Pour la musique, c’est différent. Pour l’instant je n’ai rien écrit sur une partition musicale mais l’inverse est vrai et là encore, il est passionnant de voir ce que peuvent inspirer les poèmes à un compositeur. Cela a été le cas pour Baby Blues avec Lionel Buresi.

Puisque la traduction semble faire partie de votre quotidien, quels liens faites-vous entre l’écriture et la traduction, quelles particularités cette dernière activité -ou plutôt cet art- fait-elle (ou-il) émerger ?

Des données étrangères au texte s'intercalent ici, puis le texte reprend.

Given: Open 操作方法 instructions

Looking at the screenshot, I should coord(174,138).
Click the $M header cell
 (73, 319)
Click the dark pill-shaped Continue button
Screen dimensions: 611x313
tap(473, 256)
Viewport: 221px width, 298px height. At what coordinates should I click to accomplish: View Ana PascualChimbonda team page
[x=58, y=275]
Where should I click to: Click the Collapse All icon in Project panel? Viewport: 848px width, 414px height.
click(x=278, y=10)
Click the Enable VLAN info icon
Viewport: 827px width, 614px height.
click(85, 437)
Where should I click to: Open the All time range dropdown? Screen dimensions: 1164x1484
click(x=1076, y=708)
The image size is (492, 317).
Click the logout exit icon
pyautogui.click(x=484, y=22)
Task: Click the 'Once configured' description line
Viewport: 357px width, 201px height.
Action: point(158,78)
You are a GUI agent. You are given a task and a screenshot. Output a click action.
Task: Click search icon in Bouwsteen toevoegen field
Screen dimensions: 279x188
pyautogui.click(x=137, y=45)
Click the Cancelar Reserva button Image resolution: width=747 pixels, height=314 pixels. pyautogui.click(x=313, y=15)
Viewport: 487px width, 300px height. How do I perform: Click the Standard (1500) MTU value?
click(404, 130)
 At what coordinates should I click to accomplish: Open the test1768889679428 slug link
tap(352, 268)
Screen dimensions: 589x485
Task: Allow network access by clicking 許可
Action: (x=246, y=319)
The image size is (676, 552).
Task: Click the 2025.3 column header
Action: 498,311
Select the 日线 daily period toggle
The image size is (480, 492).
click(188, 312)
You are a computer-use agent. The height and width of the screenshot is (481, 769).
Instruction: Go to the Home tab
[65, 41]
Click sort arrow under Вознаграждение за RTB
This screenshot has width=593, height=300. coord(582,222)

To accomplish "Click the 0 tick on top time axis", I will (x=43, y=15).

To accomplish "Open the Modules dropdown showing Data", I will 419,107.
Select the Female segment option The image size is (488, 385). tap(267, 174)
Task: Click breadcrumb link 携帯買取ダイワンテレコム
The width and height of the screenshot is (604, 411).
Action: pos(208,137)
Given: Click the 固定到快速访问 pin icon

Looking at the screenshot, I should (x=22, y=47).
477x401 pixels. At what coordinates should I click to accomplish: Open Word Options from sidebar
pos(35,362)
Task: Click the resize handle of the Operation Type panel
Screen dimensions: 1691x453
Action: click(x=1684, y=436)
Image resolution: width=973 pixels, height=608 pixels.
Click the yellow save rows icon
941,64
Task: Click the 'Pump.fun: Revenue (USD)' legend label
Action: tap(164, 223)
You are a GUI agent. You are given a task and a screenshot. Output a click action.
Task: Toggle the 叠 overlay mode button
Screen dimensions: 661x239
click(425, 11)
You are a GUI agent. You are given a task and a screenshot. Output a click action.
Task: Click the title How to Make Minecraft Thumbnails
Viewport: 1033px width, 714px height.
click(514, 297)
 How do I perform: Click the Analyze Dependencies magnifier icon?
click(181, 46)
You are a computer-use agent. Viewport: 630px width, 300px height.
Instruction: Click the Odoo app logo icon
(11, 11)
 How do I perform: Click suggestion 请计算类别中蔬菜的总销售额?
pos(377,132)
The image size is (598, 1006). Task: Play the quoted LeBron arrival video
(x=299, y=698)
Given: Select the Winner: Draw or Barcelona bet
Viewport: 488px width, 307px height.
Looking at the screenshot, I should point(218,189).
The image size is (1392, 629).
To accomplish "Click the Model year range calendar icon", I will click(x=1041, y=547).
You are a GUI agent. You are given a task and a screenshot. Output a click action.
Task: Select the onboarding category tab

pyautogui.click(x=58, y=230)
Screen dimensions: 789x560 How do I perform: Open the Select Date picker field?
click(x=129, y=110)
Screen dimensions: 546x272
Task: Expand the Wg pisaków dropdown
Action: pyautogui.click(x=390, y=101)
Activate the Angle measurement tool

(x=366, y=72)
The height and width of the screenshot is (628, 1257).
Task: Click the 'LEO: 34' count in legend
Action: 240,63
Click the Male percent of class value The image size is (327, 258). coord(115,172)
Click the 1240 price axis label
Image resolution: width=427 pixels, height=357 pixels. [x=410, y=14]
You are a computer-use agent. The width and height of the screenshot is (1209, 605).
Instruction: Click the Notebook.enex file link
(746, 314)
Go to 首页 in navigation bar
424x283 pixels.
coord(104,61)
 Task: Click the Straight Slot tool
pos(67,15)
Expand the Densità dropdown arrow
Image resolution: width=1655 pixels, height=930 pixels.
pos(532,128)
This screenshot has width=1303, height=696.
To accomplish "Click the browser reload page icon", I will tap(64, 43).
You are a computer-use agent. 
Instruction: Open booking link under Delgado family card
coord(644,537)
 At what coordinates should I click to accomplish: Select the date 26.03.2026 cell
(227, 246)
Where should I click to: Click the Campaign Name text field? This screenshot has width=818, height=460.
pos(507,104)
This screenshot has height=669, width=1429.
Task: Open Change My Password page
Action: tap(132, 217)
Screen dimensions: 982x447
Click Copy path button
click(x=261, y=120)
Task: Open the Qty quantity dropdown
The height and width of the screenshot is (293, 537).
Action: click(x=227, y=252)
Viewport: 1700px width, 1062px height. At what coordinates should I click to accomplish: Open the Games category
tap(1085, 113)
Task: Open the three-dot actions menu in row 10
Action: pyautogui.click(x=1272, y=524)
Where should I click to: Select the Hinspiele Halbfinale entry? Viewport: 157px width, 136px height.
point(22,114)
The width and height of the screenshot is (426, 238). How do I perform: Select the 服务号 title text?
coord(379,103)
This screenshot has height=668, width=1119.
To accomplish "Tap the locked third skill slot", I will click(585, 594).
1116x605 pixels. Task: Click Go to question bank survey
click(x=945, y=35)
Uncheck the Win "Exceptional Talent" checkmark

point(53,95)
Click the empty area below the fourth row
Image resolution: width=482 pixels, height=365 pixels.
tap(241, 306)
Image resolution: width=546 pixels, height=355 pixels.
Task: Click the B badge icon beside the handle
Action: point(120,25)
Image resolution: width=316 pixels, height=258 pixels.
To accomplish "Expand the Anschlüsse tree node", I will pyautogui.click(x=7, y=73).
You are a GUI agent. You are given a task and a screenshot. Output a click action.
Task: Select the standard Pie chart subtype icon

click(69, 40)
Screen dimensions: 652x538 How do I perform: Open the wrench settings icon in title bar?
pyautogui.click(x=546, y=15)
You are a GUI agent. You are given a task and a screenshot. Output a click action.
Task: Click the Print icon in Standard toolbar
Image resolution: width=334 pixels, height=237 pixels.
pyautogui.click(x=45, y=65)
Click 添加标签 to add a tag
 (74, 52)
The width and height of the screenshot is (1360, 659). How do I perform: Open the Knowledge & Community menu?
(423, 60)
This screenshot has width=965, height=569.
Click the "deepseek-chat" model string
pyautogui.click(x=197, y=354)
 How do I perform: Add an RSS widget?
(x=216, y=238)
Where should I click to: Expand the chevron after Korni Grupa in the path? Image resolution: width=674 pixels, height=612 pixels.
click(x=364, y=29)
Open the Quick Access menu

La traduction pour moi est récente, cinq ans à peine que j’ai entrepris à la demande de mon amie Delia Morris de co-traduire avec elle l’œuvre de l’américaine, poète et essayiste, Jane Hirshfield. Je lui en serai éternellement reconnaissante tant cette pratique me comble tous les jours un peu plus. Et puis, il y a eu cette rencontre, même si à distance, avec cette magnifique poète.
Le lien avec l’écriture et la traduction ? Pour moi ce sont deux activités parallèles. J’avoue que traduire m’éloigne un peu de ma propre écriture. Une façon d’échapper à la page blanche sans doute tout en restant dans l’écrit. Je crois que cela m’a donné par contre une plus grande exigence linguistique. Je ne me suis jamais autant plongée dans les dictionnaires depuis que je traduis. J’ose penser que mon écriture s’en est améliorée.
Traduire, c’est transporter dans sa propre langue un univers entier contenu dans le poème. C’est une grande responsabilité, une école d’humilité et de persévérance.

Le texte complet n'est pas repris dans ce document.